La princesa Salma de Jordania ha vuelto a demostrar que no hace falta estrenar para vestir bien, y que el mejor look puede estar en tu propio armario... o en el de alguien de tu familia. La hija de los reyes Abdalá y Rania ha acompañado a su padre y a su hermano, el príncipe Hashem, durante su viaje oficial a China, donde la familia real jordana ha participado en distintos compromisos institucionales. Y para una de estas citas, Salma ha elegido una prenda que tiene un significado especial: pertenece a su madre.
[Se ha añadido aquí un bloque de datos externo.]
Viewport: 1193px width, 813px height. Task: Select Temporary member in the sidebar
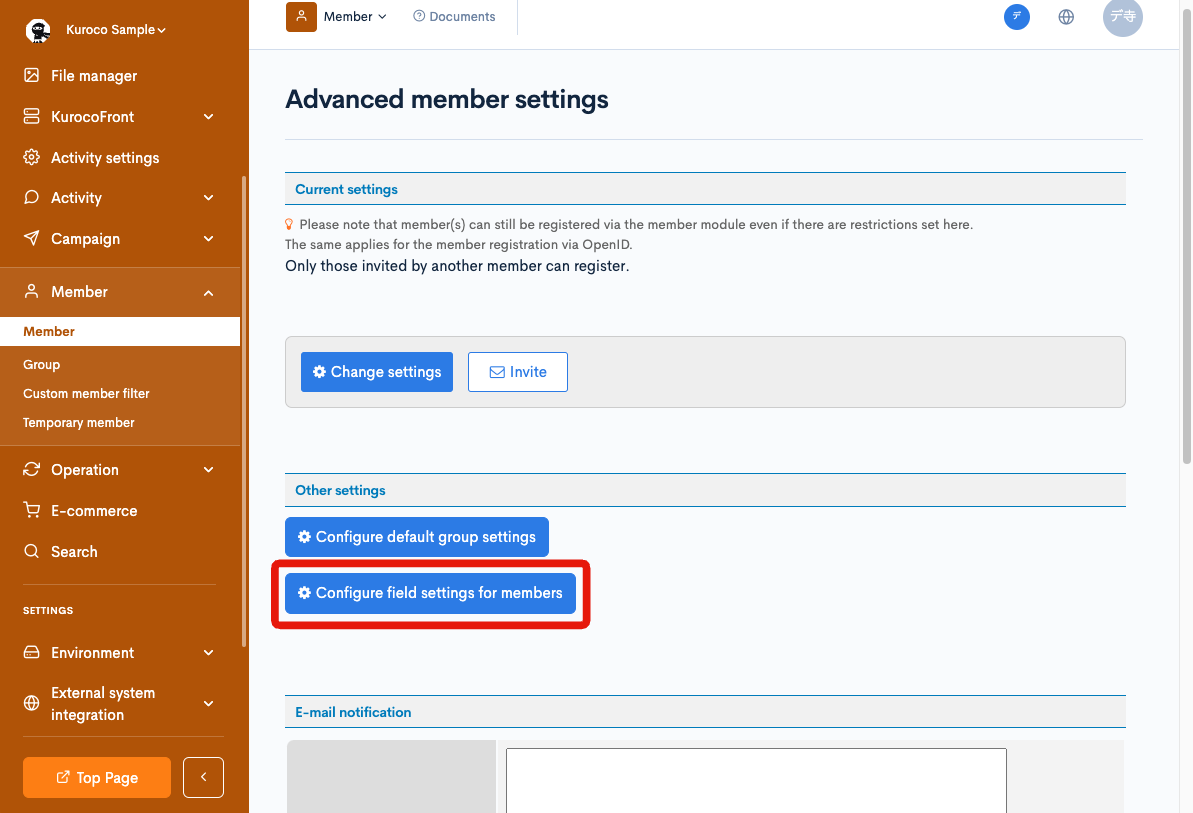click(78, 422)
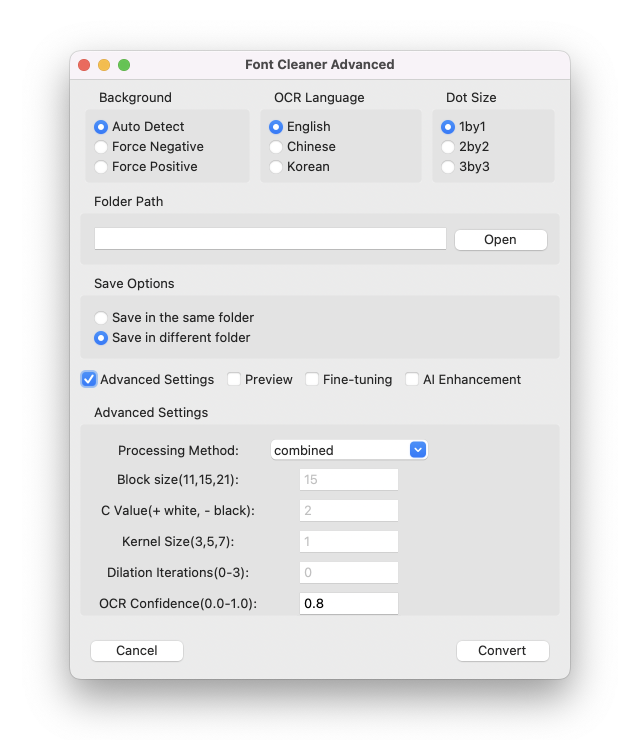637x740 pixels.
Task: Select Save in the same folder
Action: 101,318
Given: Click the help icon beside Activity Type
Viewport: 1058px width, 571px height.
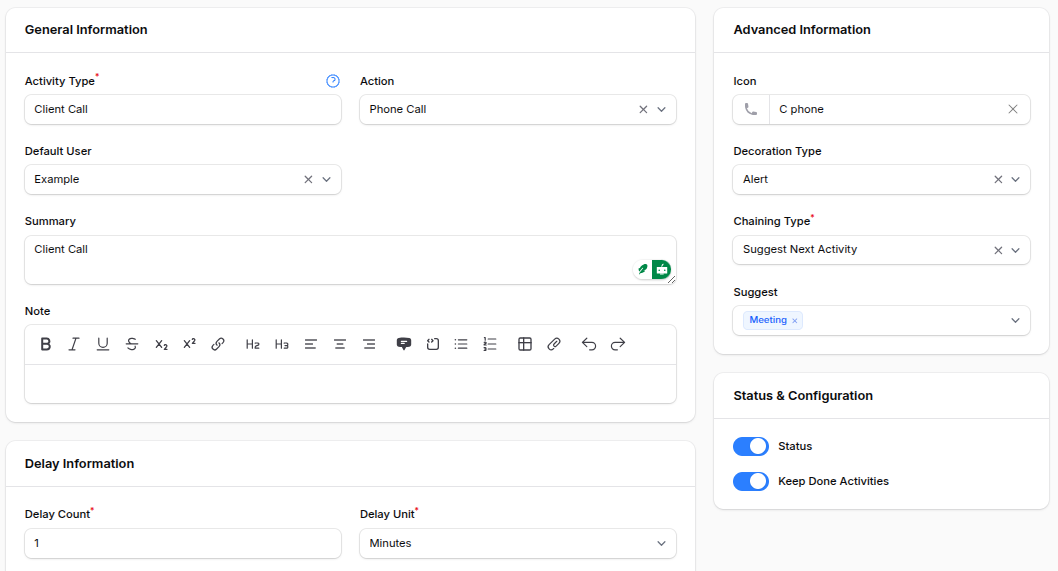Looking at the screenshot, I should click(x=333, y=81).
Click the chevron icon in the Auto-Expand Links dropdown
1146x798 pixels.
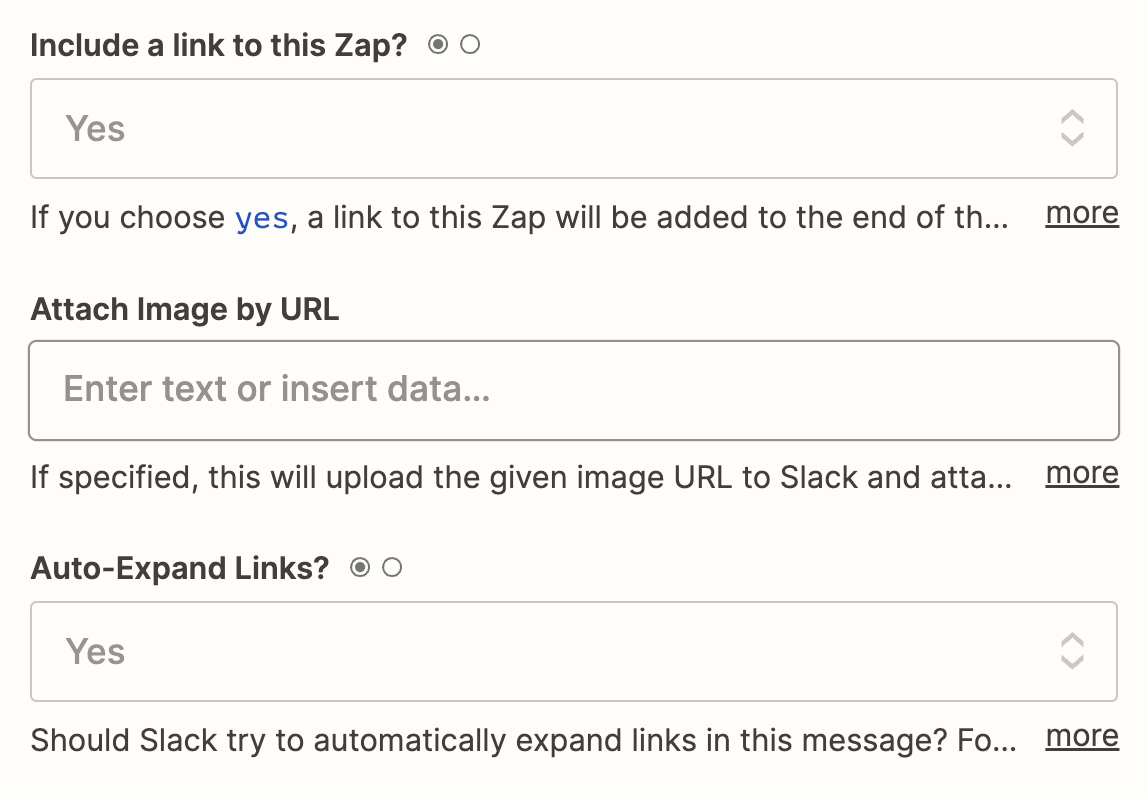coord(1071,651)
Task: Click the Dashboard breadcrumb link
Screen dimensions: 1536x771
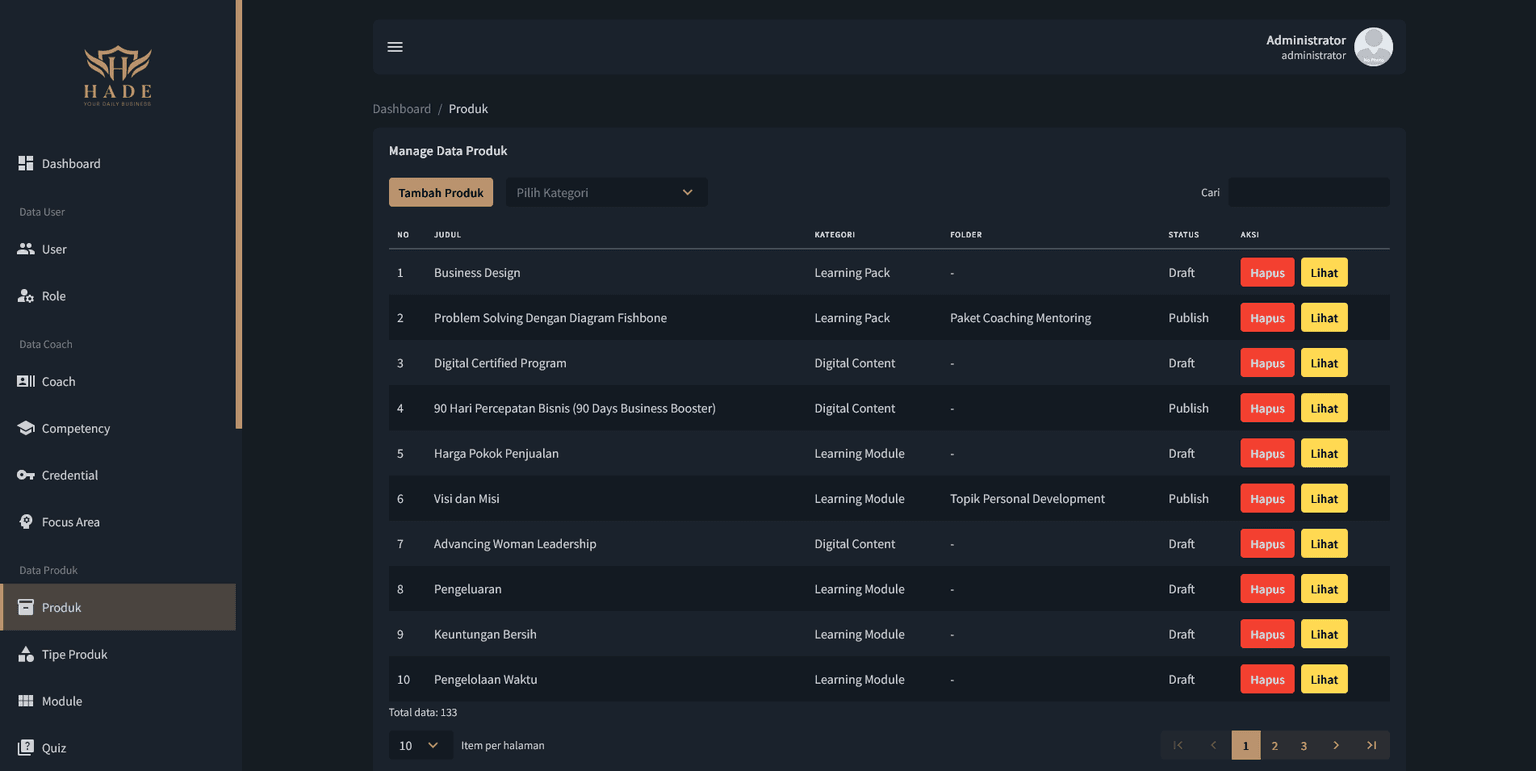Action: (x=401, y=109)
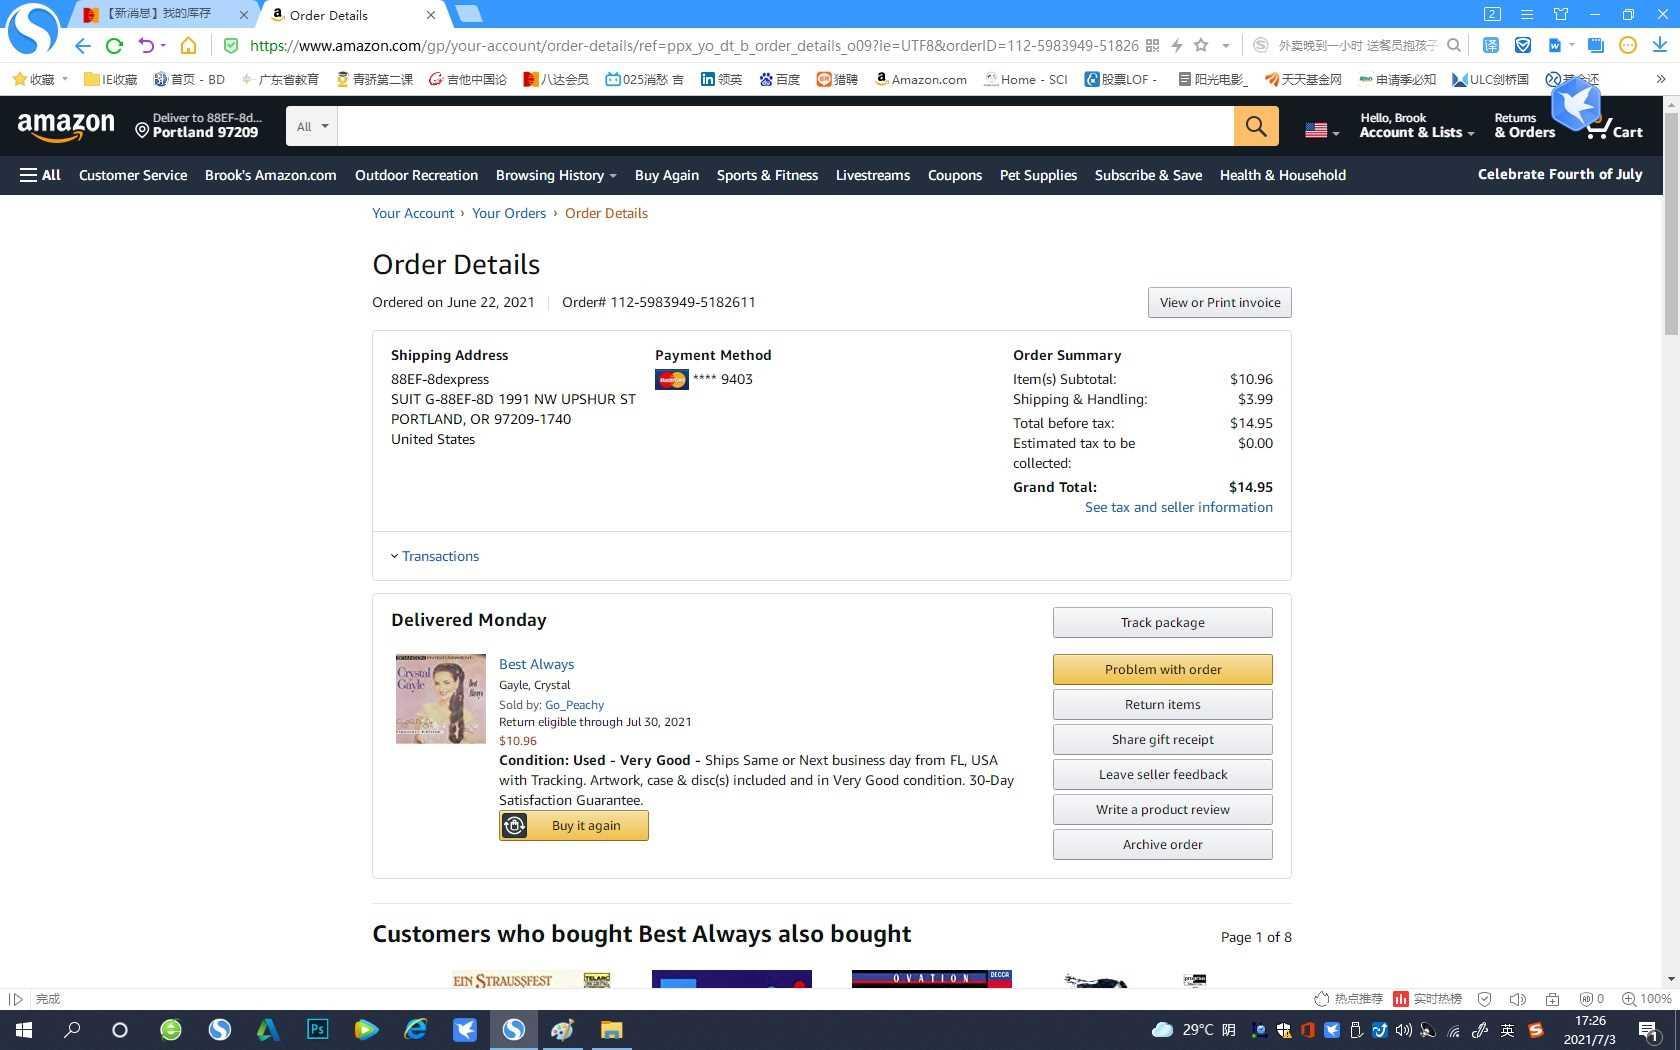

Se trata de un vestido camisero marrón chocolate de Bottega Veneta que Rania de Jordania llevó por primera vez en 2018, durante un viaje a Estados Unidos en el que coincidió con Donald y Melania Trump. Ocho años después, la prenda vuelve a aparecer en público, aunque esta vez es Salma quien la lleva. Un gesto que demuestra que hay prendas que pueden pasar de una generación a otra sin perder actualidad. Además, teniendo en cuenta que la reina de los jordanos está considerada, por méritos propios, una de las royals más elegantes del mundo, no resulta extraño que sus hijas buceen en su vestidor, en el que guarda auténticos tesoros.
Un vestido camisero perfecto para la nueva temporada
Este vestido reúne varias características que lo hacen ideal para cualquier época del año, pero especialmente de cara al entretiempo: una silueta sencilla y elegante, un tejido versátil y un color que es la alternativa ideal al negro. Este año vuelve a ser uno de los tonos protagonistas y el look de Salma reafirma que no es una tendencia reservada únicamente a las pasarelas.
La elección del diseño resulta especialmente acertada porque tiene ese punto sofisticado de las prendas de lujo, pero no resulta excesivamente formal, sino que es perfecto para un acto de día. Con salones y accesorios más especiales se convierte en una opción perfecta para un acto oficial; con bailarinas, mocasines o botas podría funcionar igualmente bien en un look de diario. Salma lo ha combinado con unos salones negros de Jennifer Chamandi, concretamente el modelo Lore 65 Black Leather, que aportan el punto más clásico al estilismo.
Royals que comparten armario
María García, estilista y experta en moda real, nos cuenta que no es la única familia real en la que ocurre. "Es una forma de demostrar austeridad sin dejar a un lado la elegancia. Además, transmiten cohesión familiar y una conexión estilística que reafirma su buena relación. Nada se elige al azar".
Máxima de los Países Bajos y sus hijas son probablemente uno de los mejores ejemplos de este intercambio de prendas. La princesa Amalia ha recurrido en distintas ocasiones al armario de su madre y ha llevado piezas que Máxima había lucido anteriormente, mientras que la propia reina también ha rescatado alguna prenda de su hija.
En la familia real española también hemos visto esta fórmula en numerosas ocasiones. La reina Letizia, la princesa Leonor y la infanta Sofía han compartido vestidos, blusas, jerséis, abrigos y accesorios, una costumbre que permite que algunas prendas tengan una segunda —e incluso tercera— vida dentro de la familia. Uno de los ejemplos más recientes lo protagonizó Sofía, que recuperó en Mallorca un vestido estampado de Desigual que antes habían llevado tanto su madre como su hermana.
"Esta es una forma de entender la moda que encaja además con una tendencia cada vez más presente: comprar menos y sacar más partido a lo que ya tenemos. Y si la prenda en cuestión es un vestido de Bottega Veneta en un marrón chocolate que sigue siendo pura tendencia, está claro que merece la pena conservarlo" concluye María.